Il sole le era alle spalle e non riuscivo a guardarla negli occhi, questa singolare signora. Quanti anni doveva avere?
– Ho novantanove anni, sa, giovanotto? Ma quel silenzio me lo ricorderò finché campo!
Decisi che da quel momento in avanti avrei ascoltato il resto della storia ad occhi chiusi, magari così sarei riuscita a impedirle di leggermi i pensieri nello sguardo.
– Dalì aveva già fatto un ritratto di Freud, l’anno prima, ispirandosi a delle riproduzioni di foto pubblicate sulle riviste. Era un ritratto piuttosto ordinario, fatta eccezione per gli occhi, che aveva disegnato come due pozzi neri. Durante il loro incontro, in quell’interminabile silenzio che non saprei descrivere, Dalì prese un foglio e ritrasse di nuovo suo padre Freud: nonostante adesso lo fissasse finalmente negli occhi, di nuovo al loro posto con la penna segnò sulla pagina bianca due buchi neri. Freud non gli parlò neppure e prima di alzarsi e andarsene, disse a Zweig: “Non ho mai visto un tal prototipo dello spagnolo. Che tipo fanatico!”. Ma il giorno dopo, è cosa nota, gli scrisse una lettera per ringraziarlo di avergli fatto conoscere il pittore.
– E il ritratto? – stavo per chiederle. Ma lei mi anticipò: – Dalì fece un ultimo ritratto di Freud, nel 1939 e quella sì che è un’opera notevole. Questa volta dallo spazio tra gli occhi dello scienziato si solleva una voluta che sembra un punto interrogativo ma che diventa un’escargot – ci pensi? il cranio del padre della psicanalisi immortalato sotto la forma di una lumaca di Borgogna di quelle che i francesi cucinano in casseruola. Se vuoi mangiarne il contenuto devi estrarlo con uno spillo, altrimenti non c’è niente da fare, si rompe e non arriverai mai fino in fondo, così pare si spiegò Dalì al riguardo… Ma io ormai avevo lasciato lui e Gala a quel tempo…

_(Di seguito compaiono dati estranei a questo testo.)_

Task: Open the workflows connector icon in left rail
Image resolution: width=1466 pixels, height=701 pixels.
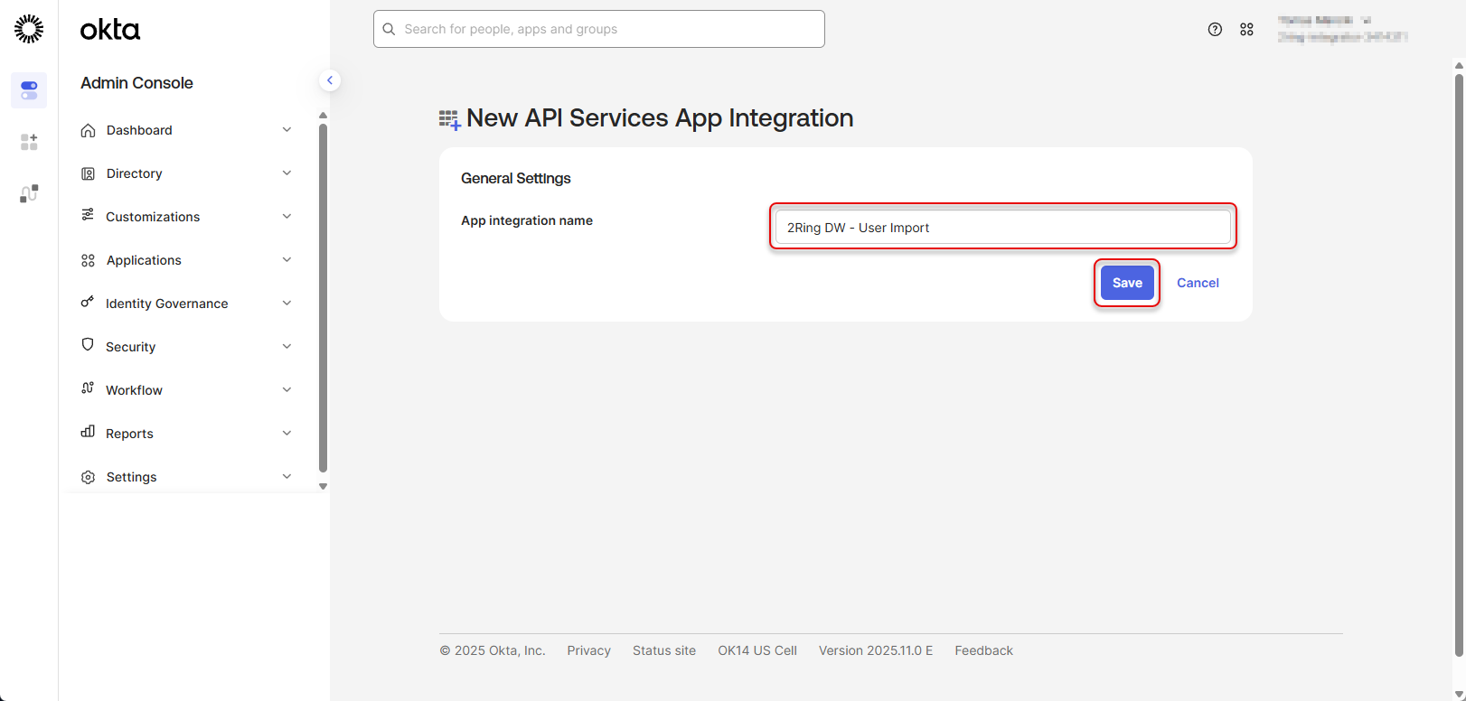Action: 29,193
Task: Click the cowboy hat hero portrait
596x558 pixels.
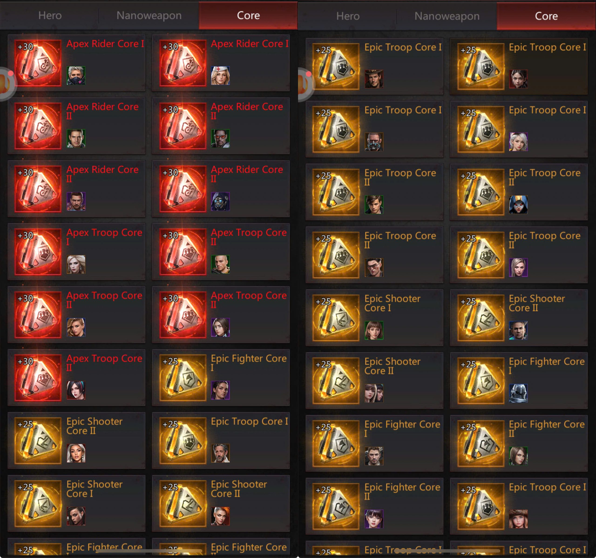Action: coord(374,79)
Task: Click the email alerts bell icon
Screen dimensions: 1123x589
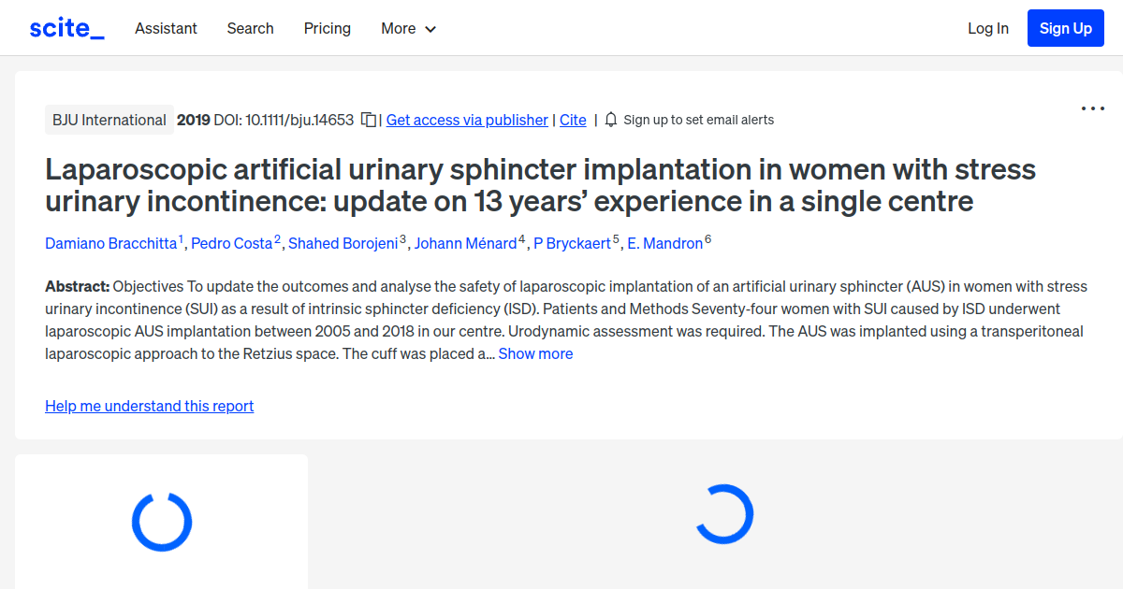Action: [611, 120]

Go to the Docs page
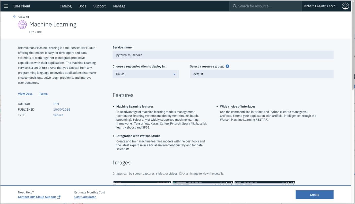82,6
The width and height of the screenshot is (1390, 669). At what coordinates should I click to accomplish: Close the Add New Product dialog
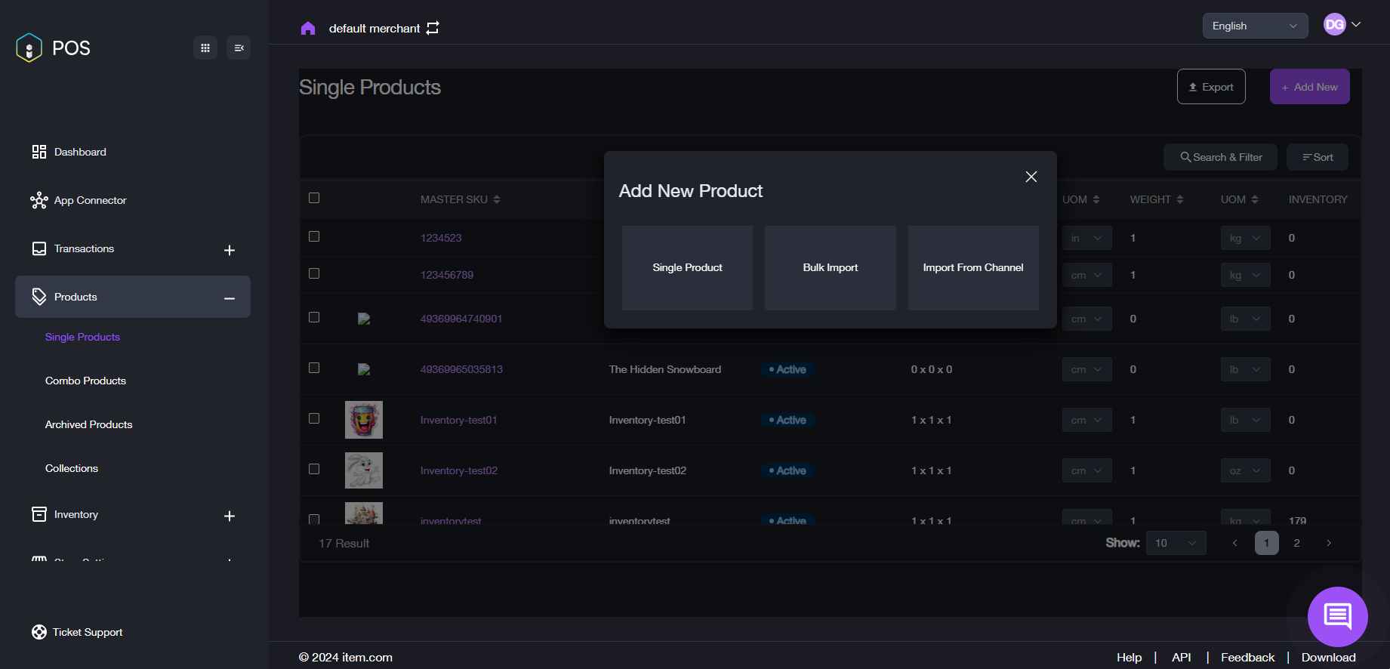click(1031, 177)
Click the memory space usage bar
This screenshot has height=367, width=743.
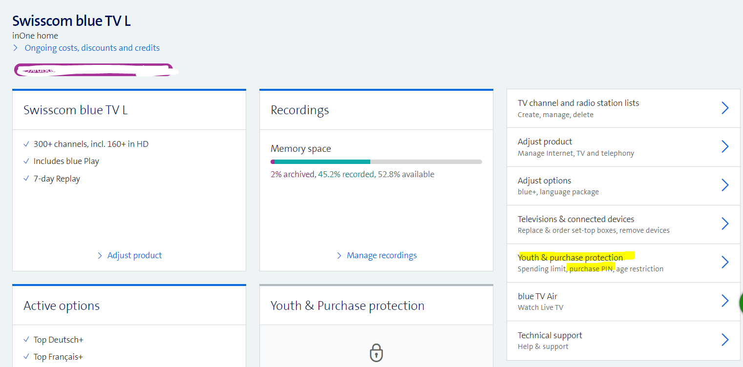click(x=376, y=162)
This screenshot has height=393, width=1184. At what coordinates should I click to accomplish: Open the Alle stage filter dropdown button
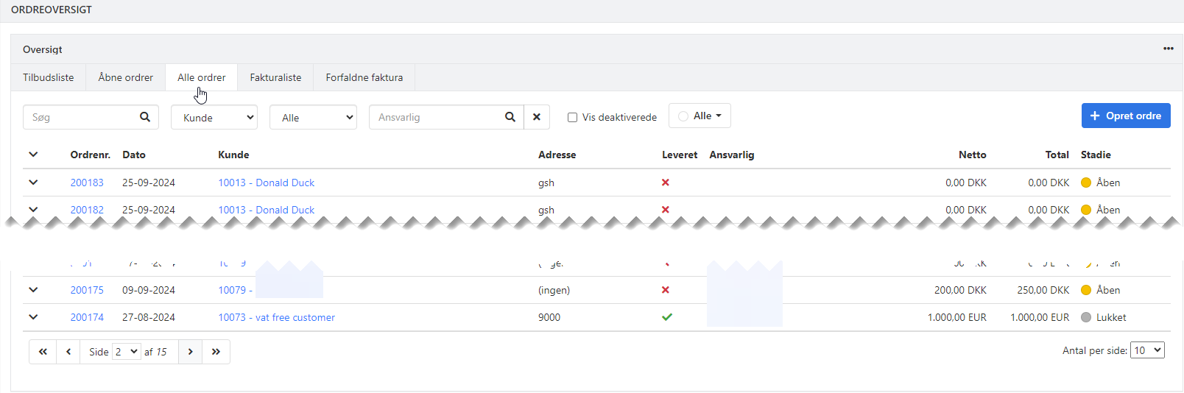(700, 116)
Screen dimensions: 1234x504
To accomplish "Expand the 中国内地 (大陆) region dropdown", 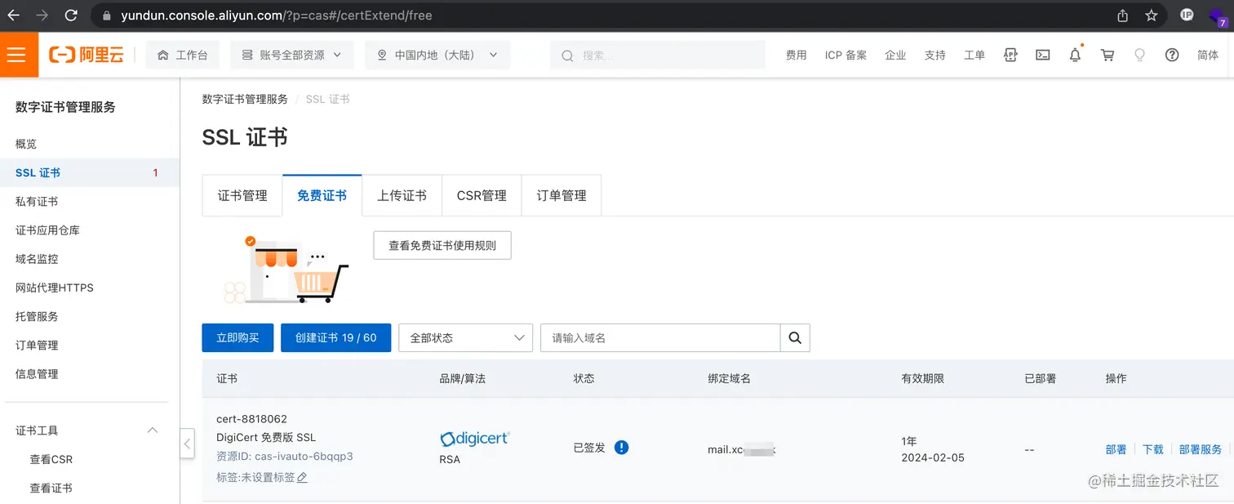I will click(x=437, y=55).
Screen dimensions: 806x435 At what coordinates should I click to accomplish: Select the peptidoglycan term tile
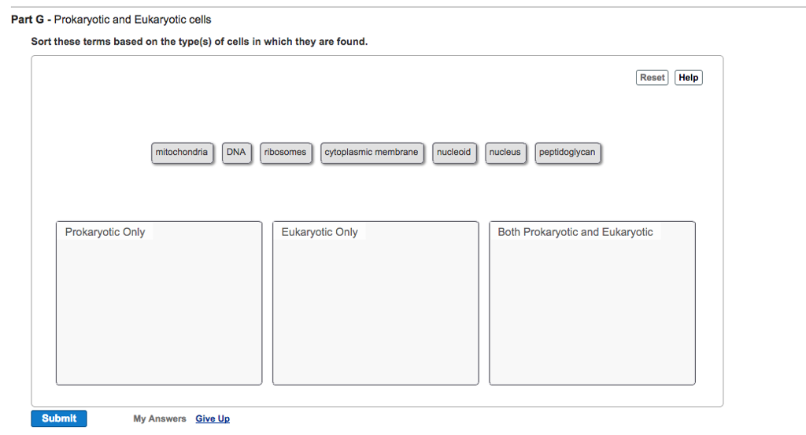tap(568, 153)
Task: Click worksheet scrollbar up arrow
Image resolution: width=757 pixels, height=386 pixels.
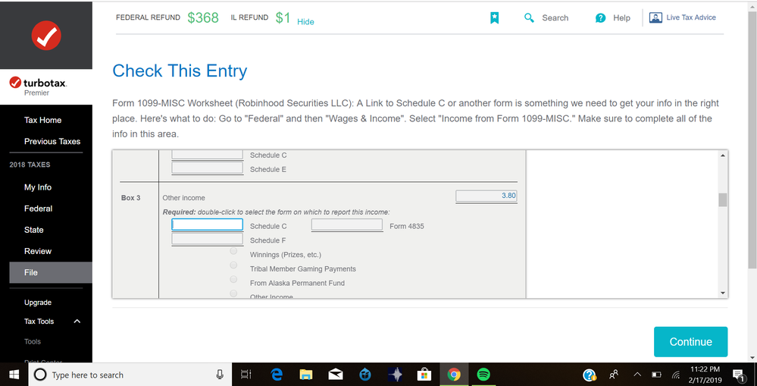Action: point(722,155)
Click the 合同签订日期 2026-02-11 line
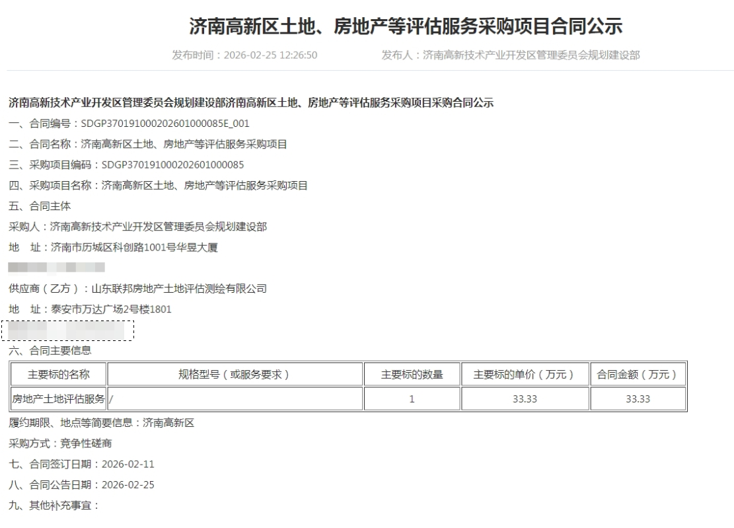The width and height of the screenshot is (734, 528). click(81, 464)
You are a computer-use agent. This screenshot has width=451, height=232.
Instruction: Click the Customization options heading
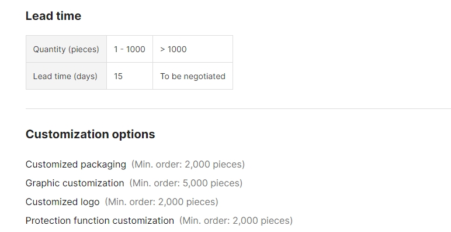[x=91, y=135]
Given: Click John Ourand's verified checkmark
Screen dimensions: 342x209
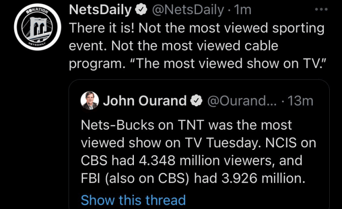Looking at the screenshot, I should (197, 101).
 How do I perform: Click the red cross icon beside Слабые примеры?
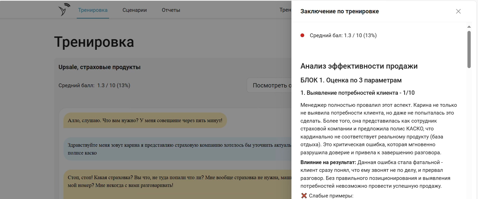[x=304, y=196]
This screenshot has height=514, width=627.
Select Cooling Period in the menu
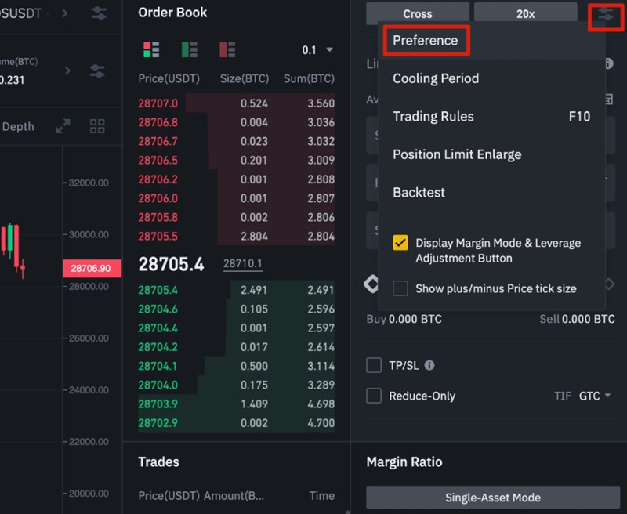[x=436, y=78]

– E il ritratto del loro incontro? – chiesi a voce più alta che potei, tanto che un uccello frullò via sopra la mia testa.
– Ah quello! Quello Freud non lo vide mai…
– E perché?
– Zweig si rifiutò di mostrarglielo.
– E perché?
– Bhè, mi pare ovvio. Freud sarebbe morto di lì a poco più di un anno e Zweig credeva, cioè aveva capito, che quel disegno fatto in un bar di Londra non era un ritratto qualunque, e non per la fama del suo autore. Da quel foglio Freud ancora vivo li fissava già morto. Insomma, giovanotto, quando Sigmnd Freud incontrò il suo ammiratore Salvador Dalì non c’ero solo io, giovanotto, ma c’era anche un gran silenzio strano, un’atmosfera densa e, invisibile tra noi, la signora morte. Fu quella che Dalì vide e immortalò. Per questo Zweig non volle mai mostrare il ritratto a Freud.
La voce tacque per quelli che mi parvero un paio di minuti prima che io tornassi ad aprire gli occhi. Il posto accanto al mio sulla panchina, ovviamente, era tornato vuoto.